Exercise details: Write every entry out again, unchanged.

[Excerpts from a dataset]

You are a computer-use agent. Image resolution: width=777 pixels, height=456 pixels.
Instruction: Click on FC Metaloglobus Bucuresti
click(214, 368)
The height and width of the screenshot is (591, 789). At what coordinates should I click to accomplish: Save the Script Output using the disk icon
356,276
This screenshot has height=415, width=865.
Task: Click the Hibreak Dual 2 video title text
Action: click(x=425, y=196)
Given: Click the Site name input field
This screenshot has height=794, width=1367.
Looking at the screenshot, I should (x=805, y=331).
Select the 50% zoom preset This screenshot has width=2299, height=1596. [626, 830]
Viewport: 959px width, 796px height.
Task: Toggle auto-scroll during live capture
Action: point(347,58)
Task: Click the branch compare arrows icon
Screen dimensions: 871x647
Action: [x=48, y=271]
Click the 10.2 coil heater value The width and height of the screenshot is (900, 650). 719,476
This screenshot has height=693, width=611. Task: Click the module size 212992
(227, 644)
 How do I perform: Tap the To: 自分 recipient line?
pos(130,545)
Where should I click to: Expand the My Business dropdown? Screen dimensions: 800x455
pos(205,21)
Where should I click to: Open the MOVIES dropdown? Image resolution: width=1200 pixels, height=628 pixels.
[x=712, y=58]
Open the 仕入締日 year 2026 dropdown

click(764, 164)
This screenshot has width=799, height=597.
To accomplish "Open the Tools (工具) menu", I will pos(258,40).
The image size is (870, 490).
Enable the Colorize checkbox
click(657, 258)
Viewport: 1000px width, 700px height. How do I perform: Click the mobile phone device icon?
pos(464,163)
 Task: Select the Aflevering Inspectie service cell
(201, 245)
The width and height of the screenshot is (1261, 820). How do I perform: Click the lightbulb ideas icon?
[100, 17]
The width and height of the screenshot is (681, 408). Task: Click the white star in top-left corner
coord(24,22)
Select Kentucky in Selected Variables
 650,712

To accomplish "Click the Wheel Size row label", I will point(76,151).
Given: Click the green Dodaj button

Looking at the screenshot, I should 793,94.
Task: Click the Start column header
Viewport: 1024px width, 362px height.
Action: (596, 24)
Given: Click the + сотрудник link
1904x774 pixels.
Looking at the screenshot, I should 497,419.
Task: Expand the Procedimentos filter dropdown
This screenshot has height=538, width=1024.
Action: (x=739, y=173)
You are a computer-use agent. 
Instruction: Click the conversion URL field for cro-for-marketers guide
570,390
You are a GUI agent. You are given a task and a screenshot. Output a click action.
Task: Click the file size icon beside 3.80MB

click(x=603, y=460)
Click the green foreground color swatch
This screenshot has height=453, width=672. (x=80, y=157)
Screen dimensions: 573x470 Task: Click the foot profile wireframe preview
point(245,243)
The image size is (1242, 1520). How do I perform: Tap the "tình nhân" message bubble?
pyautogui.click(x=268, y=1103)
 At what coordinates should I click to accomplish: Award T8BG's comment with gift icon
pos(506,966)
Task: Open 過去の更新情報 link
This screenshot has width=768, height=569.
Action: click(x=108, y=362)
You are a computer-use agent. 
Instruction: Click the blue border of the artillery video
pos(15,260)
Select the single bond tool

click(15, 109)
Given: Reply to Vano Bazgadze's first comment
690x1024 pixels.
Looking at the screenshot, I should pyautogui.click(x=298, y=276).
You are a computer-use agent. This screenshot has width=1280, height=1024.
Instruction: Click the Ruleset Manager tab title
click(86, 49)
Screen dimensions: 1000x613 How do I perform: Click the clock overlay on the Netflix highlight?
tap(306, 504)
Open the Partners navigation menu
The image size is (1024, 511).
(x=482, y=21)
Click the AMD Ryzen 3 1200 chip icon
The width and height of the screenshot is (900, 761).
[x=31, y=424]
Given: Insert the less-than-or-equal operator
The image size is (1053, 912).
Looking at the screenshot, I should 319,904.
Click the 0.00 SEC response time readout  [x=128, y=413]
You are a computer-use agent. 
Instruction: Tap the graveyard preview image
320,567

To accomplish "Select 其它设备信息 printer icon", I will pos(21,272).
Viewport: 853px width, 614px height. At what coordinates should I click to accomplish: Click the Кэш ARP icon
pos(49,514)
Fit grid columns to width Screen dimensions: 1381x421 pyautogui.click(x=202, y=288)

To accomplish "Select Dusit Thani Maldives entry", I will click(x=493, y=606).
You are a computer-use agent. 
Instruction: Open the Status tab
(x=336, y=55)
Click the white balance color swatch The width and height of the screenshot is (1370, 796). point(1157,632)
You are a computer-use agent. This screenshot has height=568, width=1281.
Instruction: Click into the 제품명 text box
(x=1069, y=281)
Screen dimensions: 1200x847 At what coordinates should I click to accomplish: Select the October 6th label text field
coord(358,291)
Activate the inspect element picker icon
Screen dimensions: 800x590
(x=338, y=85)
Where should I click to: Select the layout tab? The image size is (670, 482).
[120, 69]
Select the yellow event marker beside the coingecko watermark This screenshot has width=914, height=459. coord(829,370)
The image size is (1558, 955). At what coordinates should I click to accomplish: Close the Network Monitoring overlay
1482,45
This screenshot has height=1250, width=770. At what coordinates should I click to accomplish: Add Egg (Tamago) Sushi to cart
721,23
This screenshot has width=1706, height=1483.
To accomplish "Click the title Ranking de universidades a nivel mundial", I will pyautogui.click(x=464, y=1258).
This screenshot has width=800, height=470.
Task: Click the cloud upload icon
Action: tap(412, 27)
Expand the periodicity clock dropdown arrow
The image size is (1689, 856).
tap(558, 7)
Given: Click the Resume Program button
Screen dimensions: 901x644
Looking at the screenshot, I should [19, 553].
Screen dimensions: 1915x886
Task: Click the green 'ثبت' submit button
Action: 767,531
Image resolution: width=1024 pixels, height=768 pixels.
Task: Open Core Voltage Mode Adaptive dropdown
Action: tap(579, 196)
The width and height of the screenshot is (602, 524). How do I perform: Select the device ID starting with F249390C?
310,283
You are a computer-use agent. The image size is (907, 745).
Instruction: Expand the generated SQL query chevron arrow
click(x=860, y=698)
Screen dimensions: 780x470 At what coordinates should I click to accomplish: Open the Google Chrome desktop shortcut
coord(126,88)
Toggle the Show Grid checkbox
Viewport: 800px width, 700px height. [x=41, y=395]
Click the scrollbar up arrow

Response area:
You are a computer-use agent. Image resolution: width=777 pixels, height=456 pixels.
Instruction: Click on FC Metaloglobus Bucuresti
click(214, 368)
The height and width of the screenshot is (591, 789). At what coordinates should I click to accomplish: Save the Script Output using the disk icon
356,276
This screenshot has height=415, width=865.
Task: Click the Hibreak Dual 2 video title text
Action: click(x=425, y=196)
Given: Click the Site name input field
This screenshot has height=794, width=1367.
Looking at the screenshot, I should (x=805, y=331).
Select the 50% zoom preset This screenshot has width=2299, height=1596. [626, 830]
Viewport: 959px width, 796px height.
Task: Toggle auto-scroll during live capture
Action: point(347,58)
Task: Click the branch compare arrows icon
Screen dimensions: 871x647
Action: [x=48, y=271]
Click the 10.2 coil heater value The width and height of the screenshot is (900, 650). 719,476
This screenshot has height=693, width=611. Task: Click the module size 212992
(227, 644)
 How do I perform: Tap the To: 自分 recipient line?
pos(130,545)
Where should I click to: Expand the My Business dropdown? Screen dimensions: 800x455
pos(205,21)
Where should I click to: Open the MOVIES dropdown? Image resolution: width=1200 pixels, height=628 pixels.
[x=712, y=58]
Open the 仕入締日 year 2026 dropdown

click(764, 164)
This screenshot has width=799, height=597.
To accomplish "Open the Tools (工具) menu", I will pos(258,40).
The image size is (870, 490).
Enable the Colorize checkbox
click(657, 258)
Viewport: 1000px width, 700px height. How do I perform: Click the mobile phone device icon?
pos(464,163)
 Task: Select the Aflevering Inspectie service cell
(201, 245)
The width and height of the screenshot is (1261, 820). How do I perform: Click the lightbulb ideas icon?
[100, 17]
The width and height of the screenshot is (681, 408). Task: Click the white star in top-left corner
coord(24,22)
Select Kentucky in Selected Variables
 650,712

To accomplish "Click the Wheel Size row label", I will point(76,151).
Given: Click the green Dodaj button

Looking at the screenshot, I should 793,94.
Task: Click the Start column header
Viewport: 1024px width, 362px height.
Action: (596, 24)
Given: Click the + сотрудник link
1904x774 pixels.
Looking at the screenshot, I should 497,419.
Task: Expand the Procedimentos filter dropdown
This screenshot has height=538, width=1024.
Action: (x=739, y=173)
You are a computer-use agent. 
Instruction: Click the conversion URL field for cro-for-marketers guide
570,390
You are a GUI agent. You are given a task and a screenshot. Output a click action.
Task: Click the file size icon beside 3.80MB

click(x=603, y=460)
Click the green foreground color swatch
This screenshot has height=453, width=672. (x=80, y=157)
Screen dimensions: 573x470 Task: Click the foot profile wireframe preview
point(245,243)
The image size is (1242, 1520). How do I perform: Tap the "tình nhân" message bubble?
pyautogui.click(x=268, y=1103)
 At what coordinates should I click to accomplish: Award T8BG's comment with gift icon
pos(506,966)
Task: Open 過去の更新情報 link
This screenshot has width=768, height=569.
Action: click(x=108, y=362)
You are a computer-use agent. 
Instruction: Click the blue border of the artillery video
pos(15,260)
Select the single bond tool

click(15, 109)
Given: Reply to Vano Bazgadze's first comment
690x1024 pixels.
Looking at the screenshot, I should pyautogui.click(x=298, y=276).
You are a computer-use agent. This screenshot has width=1280, height=1024.
Instruction: Click the Ruleset Manager tab title
click(86, 49)
Screen dimensions: 1000x613 How do I perform: Click the clock overlay on the Netflix highlight?
tap(306, 504)
Open the Partners navigation menu
The image size is (1024, 511).
(x=482, y=21)
Click the AMD Ryzen 3 1200 chip icon
The width and height of the screenshot is (900, 761).
[x=31, y=424]
Given: Insert the less-than-or-equal operator
The image size is (1053, 912).
Looking at the screenshot, I should 319,904.
Click the 0.00 SEC response time readout  [x=128, y=413]
You are a computer-use agent. 
Instruction: Tap the graveyard preview image
320,567

To accomplish "Select 其它设备信息 printer icon", I will pos(21,272).
Viewport: 853px width, 614px height. At what coordinates should I click to accomplish: Click the Кэш ARP icon
pos(49,514)
Fit grid columns to width Screen dimensions: 1381x421 pyautogui.click(x=202, y=288)

To accomplish "Select Dusit Thani Maldives entry", I will click(x=493, y=606).
You are a computer-use agent. 
Instruction: Open the Status tab
(x=336, y=55)
Click the white balance color swatch The width and height of the screenshot is (1370, 796). point(1157,632)
You are a computer-use agent. This screenshot has height=568, width=1281.
Instruction: Click into the 제품명 text box
(x=1069, y=281)
Screen dimensions: 1200x847 At what coordinates should I click to accomplish: Select the October 6th label text field
coord(358,291)
Activate the inspect element picker icon
Screen dimensions: 800x590
(x=338, y=85)
Where should I click to: Select the layout tab? The image size is (670, 482).
[120, 69]
Select the yellow event marker beside the coingecko watermark This screenshot has width=914, height=459. coord(829,370)
The image size is (1558, 955). At what coordinates should I click to accomplish: Close the Network Monitoring overlay
1482,45
This screenshot has height=1250, width=770. At what coordinates should I click to accomplish: Add Egg (Tamago) Sushi to cart
721,23
This screenshot has width=1706, height=1483.
To accomplish "Click the title Ranking de universidades a nivel mundial", I will pyautogui.click(x=464, y=1258).
This screenshot has width=800, height=470.
Task: Click the cloud upload icon
Action: tap(412, 27)
Expand the periodicity clock dropdown arrow
The image size is (1689, 856).
tap(558, 7)
Given: Click the Resume Program button
Screen dimensions: 901x644
Looking at the screenshot, I should [19, 553].
Screen dimensions: 1915x886
Task: Click the green 'ثبت' submit button
Action: 767,531
Image resolution: width=1024 pixels, height=768 pixels.
Task: Open Core Voltage Mode Adaptive dropdown
Action: tap(579, 196)
The width and height of the screenshot is (602, 524). How do I perform: Select the device ID starting with F249390C?
310,283
You are a computer-use agent. The image size is (907, 745).
Instruction: Expand the generated SQL query chevron arrow
click(x=860, y=698)
Screen dimensions: 780x470 At what coordinates should I click to accomplish: Open the Google Chrome desktop shortcut
coord(126,88)
Toggle the Show Grid checkbox
Viewport: 800px width, 700px height. [x=41, y=395]
Click the scrollbar up arrow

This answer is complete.